As they led him away through the jungle's tall foxtail grass, Yokoi cried for them to kill him there and then.

Using Yokoi's own memoirs, published in Japanese two years after his discovery, as well as the testimony of those who found him that day, Hatashin spent years piecing together his uncle's dramatic story.

His book, Private Yokoi's War and Life on Guam, 1944-1972, was published in English in 2009.
"I am very proud of him. He was a shy and quiet person, but with a great presence," he says.

Underground shelter
Yokoi's long ordeal began in July 1944 when US forces stormed Guam as part of their offensive against the Japanese in the Pacific.

The fighting was fierce, casualties were high on both sides, but once the Japanese command was disrupted, soldiers such as Yokoi and others in his platoon were left to fend for themselves.

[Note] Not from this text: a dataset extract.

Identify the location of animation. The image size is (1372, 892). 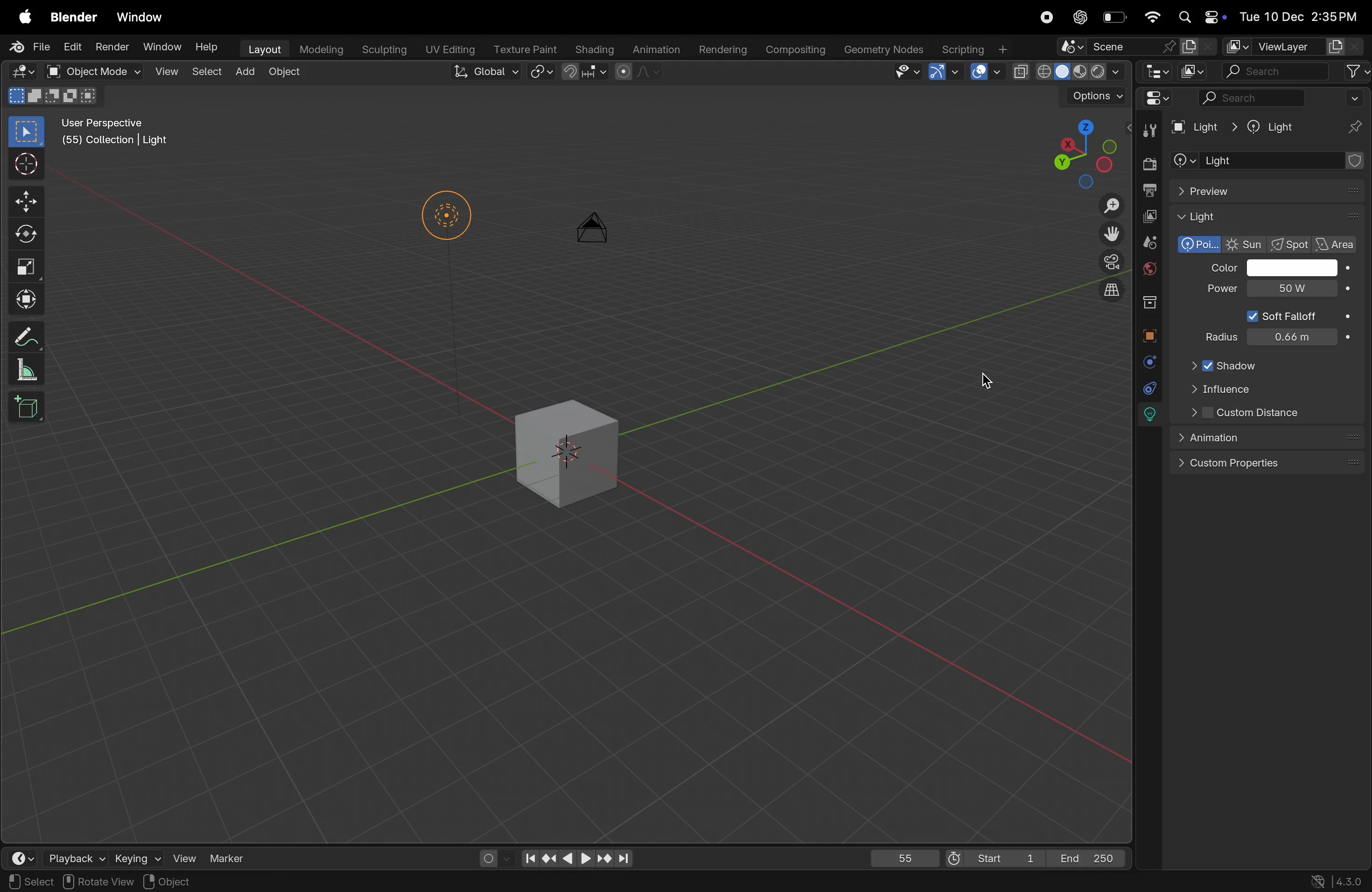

"From the outset they took enormous care not to be detected, erasing their footprints as they moved through the undergrowth," Hatashin said.

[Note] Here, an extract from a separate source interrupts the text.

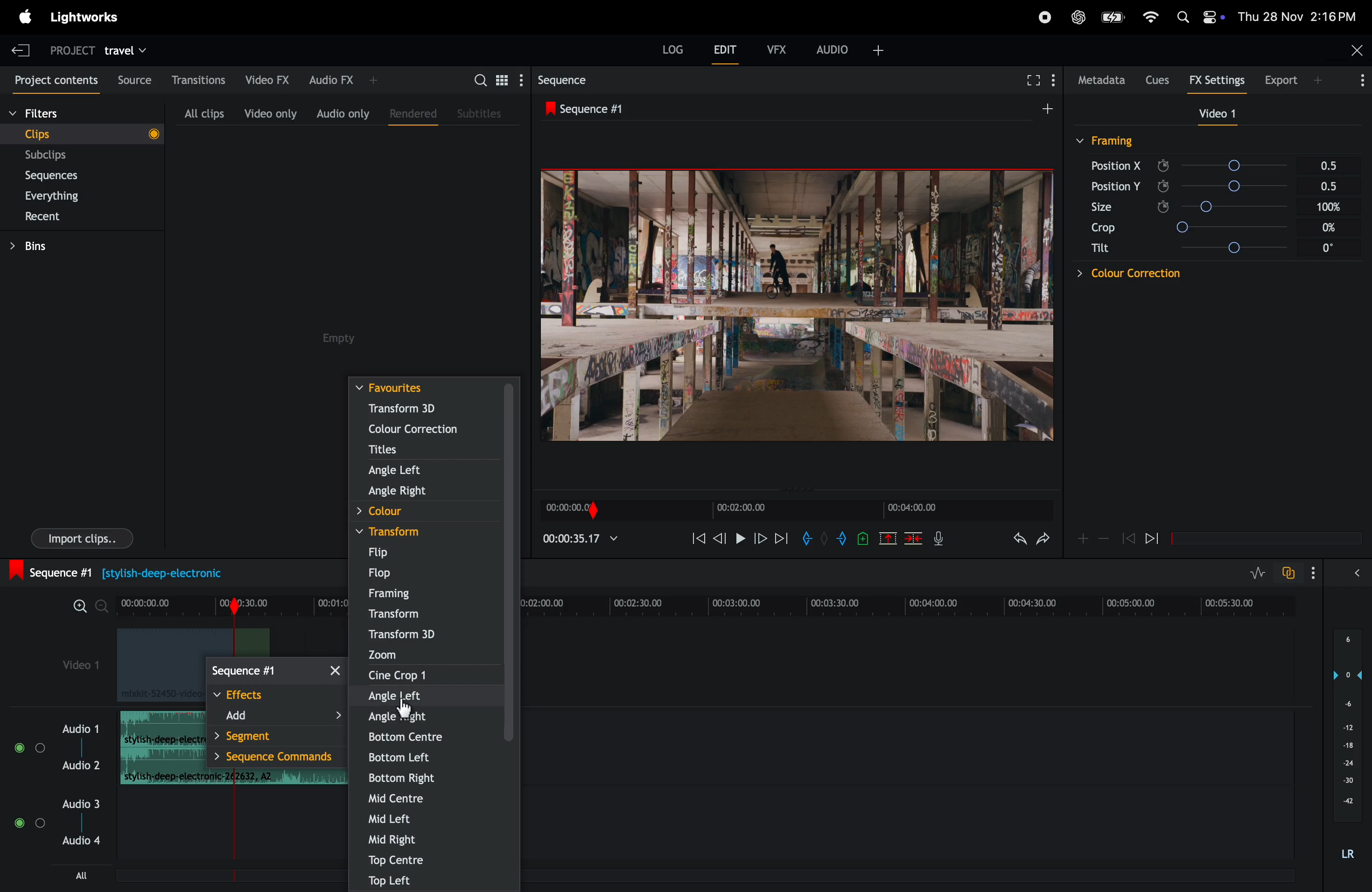 This screenshot has height=892, width=1372. I want to click on remove key frame , so click(1104, 538).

In the early years the Japanese soldiers, soon reduced to a few dozen in number, caught and killed local cattle to feed off.
But fearing detection from US patrols and later from local hunters, they gradually withdrew deeper into the jungle.
There they ate venomous toads, river eels and rats.
Yokoi made a trap from wild reeds for catching eels. He also dug himself an underground shelter, supported by strong bamboo canes.
"He was an extremely resourceful man," Hatashin says.

Keeping himself busy also kept him from thinking too much about his predicament, or his family back home, his nephew said.

Return to Guam
Yokoi's own memoirs of his time in hiding reveal his desperation not to give up hope, especially in the last eight years when he was totally alone - his last two surviving companions died in floods in 1964.

Turning his thoughts to his ageing mother back home, he at one point wrote: "It was pointless to cause my heart pain by dwelling on such things."

And of another occasion, when he was desperately sick in the jungle, he wrote: "No! I cannot die here. I cannot expose my corpse to the enemy. I must go back to my hole to die. I have so far managed to survive but all is coming to nothing now."

Two weeks after his discovery in the jungle, Yokoi returned home to Japan to a hero's welcome.

He was besieged by the media, interviewed on radio and television, and was regularly invited to speak at universities and in schools across the country.

"It is with much embarrassment that I return," he said upon his return to Japan in March 1972. The remark quickly became a popular saying in Japan. He had known since 1952 that World War II had ended but feared coming out of hiding, explaining that "We Japanese soldiers were told to prefer death to the disgrace of getting captured alive.”

Hatashin, who was six when Yokoi married his aunt, said that the former soldier never really settled back into life in modern Japan.
He was unimpressed by the country's rapid post-war economic development and once commented on seeing a new 10,000 yen bank note that the currency had now become "valueless".

According to Hatashin, his uncle grew increasingly nostalgic about the past as he grew older, and before his death in 1997 he went back to Guam on several occasions with his wife.

Yokoi died in 1997 of a heart attack at the age of 82 and was buried at a Nagoya cemetery, under a gravestone that had originally been commissioned by his mother in 1955, after Yokoi had been officially declared dead.

Some of his prize possessions from those years in the jungle, including his eel traps, are still on show in a small museum on the island.